Stewards and global sysops, for example, tag pages for deletion there, and sometimes participate in discussions, even when English is not their first language. No user has ever been sanctioned because they were not "English." Pages in other languages are sometimes deleted, or sometimes userfied, at least until the user has ample opportunity to rescue and use the content elsewhere. In some cases, non-English content is retained, especially in user space.

Most users can use Google translate to understand page content. It is understood that users who are not fluent in English may not be able to readily read extensive evidence and argument, where that is involved in a discussion, so voting by such users might be deprecated, but not attacked.

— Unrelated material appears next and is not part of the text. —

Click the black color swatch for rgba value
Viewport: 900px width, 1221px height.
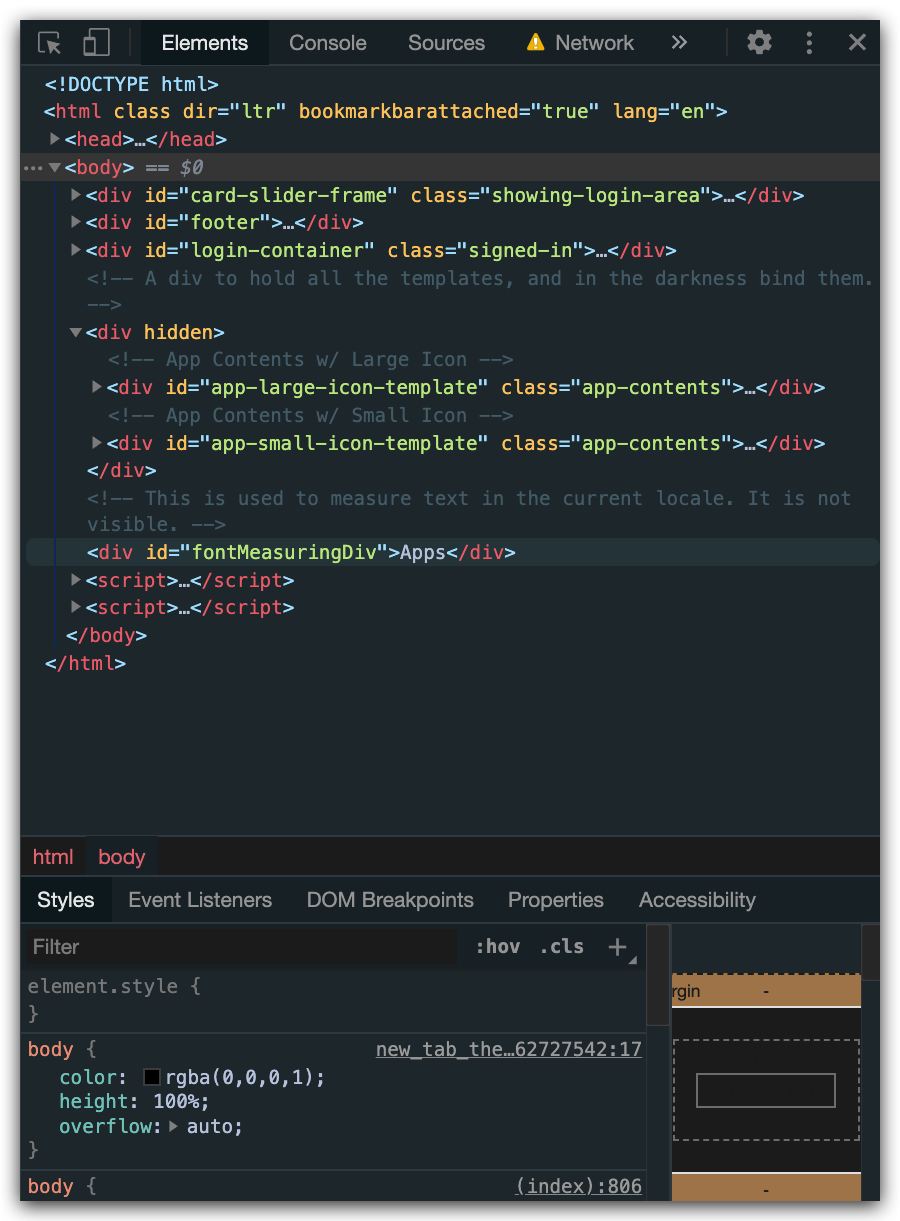point(152,1077)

Here, on Beta, the same phenomenon may take place. Where there is substantial evidence and argument in English, on Beta community pages, users who are not fluent in English may misunderstand this. The same happens in the other direction. I read Dutch with Google translate.

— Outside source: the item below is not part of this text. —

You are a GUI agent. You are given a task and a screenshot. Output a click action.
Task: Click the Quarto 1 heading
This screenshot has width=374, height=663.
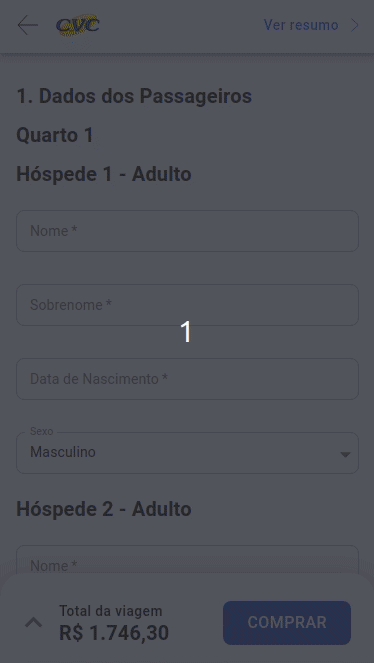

Because that is not a quick process, I may not readily understand discussions, say, on Wikiversity:Forum; hence I have refrained from assessing policy that may have been agreed upon by the "Dutch community." At this point, I do not know what consensus may have been expressed there. Many times, it's been asserted that the "Dutch Wikiversity" wants this or that, but there has never been, that I've seen, a reference to a specific discussion there or elsewhere. It's a bald claim without evidence, and this has been noticed by others than me.

Looking at the Forum page, though, I see no sign of formal policy approval process, that I would expect to accompany some proposal that is to be policy. Such policies, if declared, should also be subject to overall Beta approval, if they affect anything outside of the Dutch project. For a custodian to delete a page that is not inside the Dutch project, having been moved to user space, with the category tags removed, based on an alleged "Dutch Wikiversity" consensus, is clearly an action affecting Beta as a whole.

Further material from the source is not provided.